Trecho citado:
No Tocantins ninguém está ouvindo as entidades médicas. Nenhuma entidade médica foi ouvida nesse processo [de enfrentamento da doença no Tocantins]. Isso é extremamente grave, porque o Ministério da Saúde conta com a gente (CFM), solicita da gente todo tipo de postura e conduta. E a gente tem contribuído, mas no meu Estado, as entidades médicas não podem contribuir porque é chamada a OAB [Ordem dos Advogados do Brasil], é chamado o Tribunal de Contas, a Assembleia Legislativa, a Polícia Rodoviária Federal, mas não são chamadas as entidades médicas. 

Situação o Tocantins
Eu conversei com o secretário de estado saúde [Edgar Tolini] já tem 60 dias. Naquele tempo quando falei parece que não acreditavam [na gravidade da Covid-19] não tinha programação nenhuma de hospital de campanha. Quando eu publiquei nas minhas redes, muitas pessoas me criticaram, fizeram chacota. E hoje a gente vê que não é assim. O secretário disse que dentro de 30 dias vamos atingir 1.500 casos, mas eu acho que vamos atingir muito mais rápido. Araguaína já estrangulou. E eu prevejo que no máximo em 10 dias vamos estrangular o Estado inteiro. 

Desprezo pelo profissional na linha de frente
Não estão valorizando as pessoas. Estão valorizando equipamentos, estão valorizando EPIs (Equipamento de Proteção Individual), estão pagando caro por ventilador e máscaras, mas o profissional que tem a possibilidade de morrer, não estão valorizando. São contratos temporários sem qualquer tipo de garantia e pagando salário baixíssimo para prestar atendimento de altíssima complexidade."

Os médicos do Brasil e do Tocantins já aceitaram o desafio de comandar a frente de batalha contra um inimigo desconhecido e poderoso, que está colapsando os sistemas de saúde no mundo, inclusive vitimando as próprias equipes, o que exigimos é ue os gestores ofereçam e garantam as condições necessárias de segurança para que gente fazer o que sabemos fazer, que é tratar os necessitados e salvar vidas."

Se a gente tem ações coordenadas e uma equipe sabe onde quer chegar as coisas funcionam de uma forma muito mais tranquila, mas quando a gente está nesse ambiente onde se nota que não existe uma coordenadoria de serviço, gente que não sabe fazer saúde, não sabe lidar com doentes graves, estrelismos numa eleição de prefeito e vereadores, o dualismo entre direita e esquerda no país e o crescente números de casos e de escassez de leitos no SUS, tudo são conjunto de fatores que nos assustam.

Tarefas a realizar:
A – Segundo o trecho citado, quantos casos o secretário disse que o Tocantins atingiria dentro de 30 dias?
B – Extraia do trecho citado, sem nenhuma alteração, a parte que começa em "No Tocantins ninguém" e termina em "chamadas as entidades médicas.".

Material de origem:

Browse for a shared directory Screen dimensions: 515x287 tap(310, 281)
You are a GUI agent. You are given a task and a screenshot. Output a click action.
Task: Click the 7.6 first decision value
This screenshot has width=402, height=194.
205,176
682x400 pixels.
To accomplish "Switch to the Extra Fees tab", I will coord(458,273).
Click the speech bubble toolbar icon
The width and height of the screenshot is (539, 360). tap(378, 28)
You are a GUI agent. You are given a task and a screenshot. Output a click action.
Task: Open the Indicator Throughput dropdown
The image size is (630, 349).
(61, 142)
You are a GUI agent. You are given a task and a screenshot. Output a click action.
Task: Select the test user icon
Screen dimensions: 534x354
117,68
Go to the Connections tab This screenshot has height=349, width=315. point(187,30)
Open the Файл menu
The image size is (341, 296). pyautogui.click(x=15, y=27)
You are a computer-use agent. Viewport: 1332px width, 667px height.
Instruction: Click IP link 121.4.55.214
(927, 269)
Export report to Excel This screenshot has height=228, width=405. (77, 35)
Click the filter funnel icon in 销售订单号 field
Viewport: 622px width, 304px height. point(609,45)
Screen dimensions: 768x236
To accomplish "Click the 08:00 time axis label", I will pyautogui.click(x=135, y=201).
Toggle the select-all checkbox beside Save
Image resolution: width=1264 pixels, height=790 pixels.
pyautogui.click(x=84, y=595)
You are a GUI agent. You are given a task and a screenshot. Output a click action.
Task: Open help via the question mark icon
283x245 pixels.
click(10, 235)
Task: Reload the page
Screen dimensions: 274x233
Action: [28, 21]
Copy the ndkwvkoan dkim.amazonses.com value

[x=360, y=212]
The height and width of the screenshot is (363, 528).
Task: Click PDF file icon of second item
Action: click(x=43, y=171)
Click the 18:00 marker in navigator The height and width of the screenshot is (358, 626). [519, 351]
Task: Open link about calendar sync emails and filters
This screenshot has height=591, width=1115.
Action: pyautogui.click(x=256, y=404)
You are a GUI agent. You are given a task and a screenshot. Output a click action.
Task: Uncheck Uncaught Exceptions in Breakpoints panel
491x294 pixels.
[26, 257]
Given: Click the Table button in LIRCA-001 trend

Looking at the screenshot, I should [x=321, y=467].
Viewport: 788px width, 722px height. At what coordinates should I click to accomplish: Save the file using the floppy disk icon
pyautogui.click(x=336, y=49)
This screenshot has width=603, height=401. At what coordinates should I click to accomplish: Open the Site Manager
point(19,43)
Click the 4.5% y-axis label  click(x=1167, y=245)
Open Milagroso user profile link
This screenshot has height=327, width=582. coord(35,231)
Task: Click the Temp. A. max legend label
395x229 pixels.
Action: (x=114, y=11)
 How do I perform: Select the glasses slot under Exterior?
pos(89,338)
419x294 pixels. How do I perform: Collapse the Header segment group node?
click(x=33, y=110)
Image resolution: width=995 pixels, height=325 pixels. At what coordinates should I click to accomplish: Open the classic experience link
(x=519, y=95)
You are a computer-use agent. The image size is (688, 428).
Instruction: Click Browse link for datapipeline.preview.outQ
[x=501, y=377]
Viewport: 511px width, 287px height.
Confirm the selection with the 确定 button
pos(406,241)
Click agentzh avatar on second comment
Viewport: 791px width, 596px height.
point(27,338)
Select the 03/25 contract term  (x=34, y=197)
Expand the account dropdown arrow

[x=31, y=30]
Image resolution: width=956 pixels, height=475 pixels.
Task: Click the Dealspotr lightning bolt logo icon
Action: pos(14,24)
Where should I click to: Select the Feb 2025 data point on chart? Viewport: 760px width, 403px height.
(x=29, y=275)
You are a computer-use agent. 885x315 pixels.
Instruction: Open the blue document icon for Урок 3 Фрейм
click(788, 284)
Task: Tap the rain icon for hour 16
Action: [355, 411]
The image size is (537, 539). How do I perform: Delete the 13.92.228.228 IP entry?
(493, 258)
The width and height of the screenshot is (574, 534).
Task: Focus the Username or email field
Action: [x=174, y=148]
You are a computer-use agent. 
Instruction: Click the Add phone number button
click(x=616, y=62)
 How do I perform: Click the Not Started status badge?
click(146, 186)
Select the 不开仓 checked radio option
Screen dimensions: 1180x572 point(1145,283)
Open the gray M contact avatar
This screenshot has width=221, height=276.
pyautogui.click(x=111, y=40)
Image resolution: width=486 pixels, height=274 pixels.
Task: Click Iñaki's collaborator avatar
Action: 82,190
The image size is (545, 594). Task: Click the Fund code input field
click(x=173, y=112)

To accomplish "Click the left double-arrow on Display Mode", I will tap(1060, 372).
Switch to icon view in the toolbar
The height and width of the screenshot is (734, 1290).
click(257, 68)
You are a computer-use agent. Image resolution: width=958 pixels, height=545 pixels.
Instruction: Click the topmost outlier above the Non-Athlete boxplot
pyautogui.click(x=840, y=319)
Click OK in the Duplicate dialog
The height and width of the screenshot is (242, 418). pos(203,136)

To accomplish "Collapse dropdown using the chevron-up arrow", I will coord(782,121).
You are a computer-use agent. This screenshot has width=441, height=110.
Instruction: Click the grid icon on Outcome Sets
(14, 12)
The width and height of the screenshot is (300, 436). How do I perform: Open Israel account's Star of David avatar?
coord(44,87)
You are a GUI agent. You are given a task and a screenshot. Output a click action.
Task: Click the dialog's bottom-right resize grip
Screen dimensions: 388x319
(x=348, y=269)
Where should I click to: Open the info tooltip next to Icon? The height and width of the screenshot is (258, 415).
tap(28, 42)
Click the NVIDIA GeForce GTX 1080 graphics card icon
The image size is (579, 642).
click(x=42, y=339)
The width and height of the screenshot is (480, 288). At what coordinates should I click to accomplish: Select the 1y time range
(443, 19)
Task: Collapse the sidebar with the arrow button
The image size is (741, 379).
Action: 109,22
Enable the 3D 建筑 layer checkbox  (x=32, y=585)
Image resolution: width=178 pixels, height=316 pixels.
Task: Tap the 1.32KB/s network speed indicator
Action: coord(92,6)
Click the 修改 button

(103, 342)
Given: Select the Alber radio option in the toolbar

Lista de respostas:
A – 1.500 casos.

B –
No Tocantins ninguém está ouvindo as entidades médicas. Nenhuma entidade médica foi ouvida nesse processo [de enfrentamento da doença no Tocantins]. Isso é extremamente grave, porque o Ministério da Saúde conta com a gente (CFM), solicita da gente todo tipo de postura e conduta. E a gente tem contribuído, mas no meu Estado, as entidades médicas não podem contribuir porque é chamada a OAB [Ordem dos Advogados do Brasil], é chamado o Tribunal de Contas, a Assembleia Legislativa, a Polícia Rodoviária Federal, mas não são chamadas as entidades médicas.